◆ WORK TASK ◆
Set down the material exactly, keeping every line whole.

◆ EXTRACTED MATERIAL ◆
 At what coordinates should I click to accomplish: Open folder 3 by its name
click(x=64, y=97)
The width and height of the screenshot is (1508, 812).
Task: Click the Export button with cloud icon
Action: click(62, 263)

◆ ANSWER BELOW ◆
 At what coordinates should I click to accomplish: Open folder 3 by its name
click(x=64, y=97)
The width and height of the screenshot is (1508, 812).
Task: Click the Export button with cloud icon
Action: click(62, 263)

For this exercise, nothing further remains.